SSc is one of two types of conditions that make up the clinical diagnosis of scleroderma. SSc is a rare chronic disease that affects 75,000 to 100,000 people in the U.S. and is found at higher rates within populations of European ancestry. SSc causes a build-up of hardened scar tissues that result in damage to the body’s internal organs. Organ damage causes a myriad of problems for patients, ranging from kidney disease to life-threatening respiratory dysfunctions, such as interstitial lung disease. The cause of SSc is unknown, but researchers are confident that it is likely attributed to a genetic abnormality as opposed to an environmental cause. Presently there is no cure for SSc; however, there are drug treatments that help alleviate many symptoms associated with the disease.

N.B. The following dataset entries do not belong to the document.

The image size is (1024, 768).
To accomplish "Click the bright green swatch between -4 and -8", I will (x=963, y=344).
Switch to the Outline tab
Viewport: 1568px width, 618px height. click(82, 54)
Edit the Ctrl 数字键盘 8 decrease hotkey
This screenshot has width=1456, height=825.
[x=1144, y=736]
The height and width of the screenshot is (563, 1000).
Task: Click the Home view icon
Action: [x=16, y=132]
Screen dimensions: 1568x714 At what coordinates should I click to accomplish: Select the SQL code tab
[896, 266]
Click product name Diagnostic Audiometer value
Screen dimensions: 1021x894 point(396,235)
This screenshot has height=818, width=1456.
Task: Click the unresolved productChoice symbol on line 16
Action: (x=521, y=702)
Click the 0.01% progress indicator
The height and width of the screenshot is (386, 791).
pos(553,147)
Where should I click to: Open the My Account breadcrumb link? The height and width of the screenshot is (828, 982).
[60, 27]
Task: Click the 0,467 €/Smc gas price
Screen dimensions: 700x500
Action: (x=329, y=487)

The study’s authors chose to measure pulmonary arterial hypertension (PAH), commonly known as high blood pressure in the arteries of the lungs, for it contributes to a high percentage of disability and death in SSc patients. The three year survival rate among SSc patients with PAH who do not receive medical intervention is only 50-60%. PAH is often undiagnosed until patients are in the advanced stages of SSC which contributes to this high mortality rate.
The study analyzed data from 1476 SSc patients who had previously consented to be part of EUSTAR. Researchers chose to include a higher proportion of female patients (87%) in the study, in order to emulate the higher proportion of females that have been diagnosed with SSc, as compared to males. They looked at multiple clinical characteristics, including specific ranges of pulmonary arterial pressure, to determine which ranges could be highly successful in predicting reduced survival times for SSc patients. It was found that a sPAP greater than 36 millimmeters of mercury (mmHG) is highly indicative of lowered survival times in patients, regardless of whether they were previously diagnosed with PAH.
The results of this study will add to the growing body of knowledge that is assisting healthcare providers to accurately screen SSc patients for potential attributing risks that would significantly reduce their survival time.